Guest post by Dr.Stephanie Oguchi
As I sit here thinking about how I want to share my childhood memories to the public, I can’t help but to daydream about how I got this far, as a Nigerian American Doctor of Occupational Therapy from the big city of Houston Texas, who was bullied because of my differences as a child. As an adult, I should’ve been scared of the world, not open to change and redirect any attention off of myself due to fear of rejection. However, I actually thank the boy who made fun of my differences because it triggered emotions that allowed me to tap into my inner strengths and learn to control my fears, ambition and leadership qualities.

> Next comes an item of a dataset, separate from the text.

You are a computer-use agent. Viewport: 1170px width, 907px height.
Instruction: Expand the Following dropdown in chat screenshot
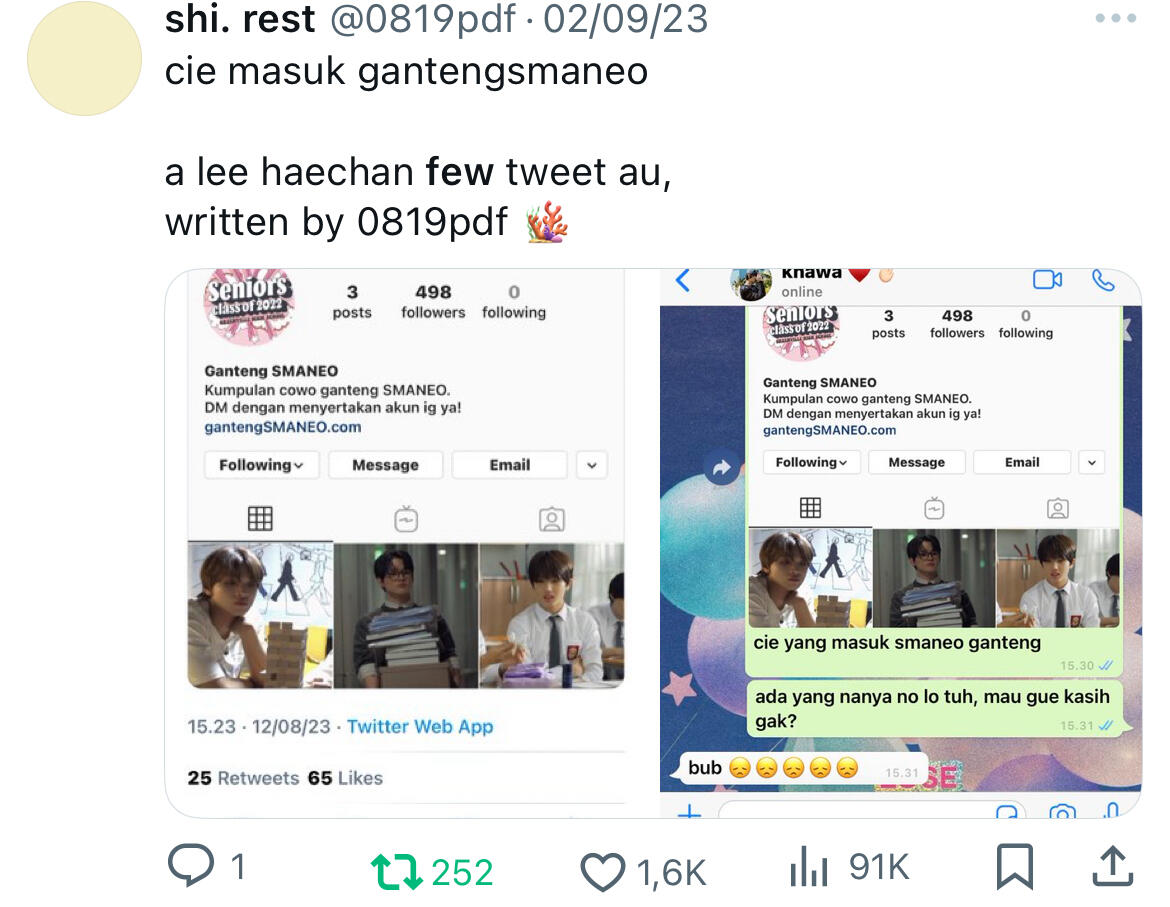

When I was a kid in the 80’s I really didn’t know about any other culture, except mine, which was the Nigerian culture. I knew my family ate a lot of fish, rice and moi moi (an authentic Nigerian dish derived from beans). My parents would dress in their traditional Nigerian clothes, my mom would thread my hair during the summertime, and Nigerian parties lasted till 4 am; which was all normal.
One day, my culture was suddenly seen as “abnormal.” My threaded hairstyle was no longer a normal hairstyle, according to the American kids on the bus. It was the butt of jokes and ridicule which really bothered me as a kid. I told my mom to take out the thread in my hair, which was an easy decision to make as a kid. I was vulnerable and didn’t want to be harassed. I conformed to a “ normal” hairstyle of braids with barrettes to appease the other kids and to eliminate the negative and unwanted attention that was given to me.
Now as I think about it as an adult, I kick myself for conforming to everyone else’s “norm” rather than they conform to my “norm”.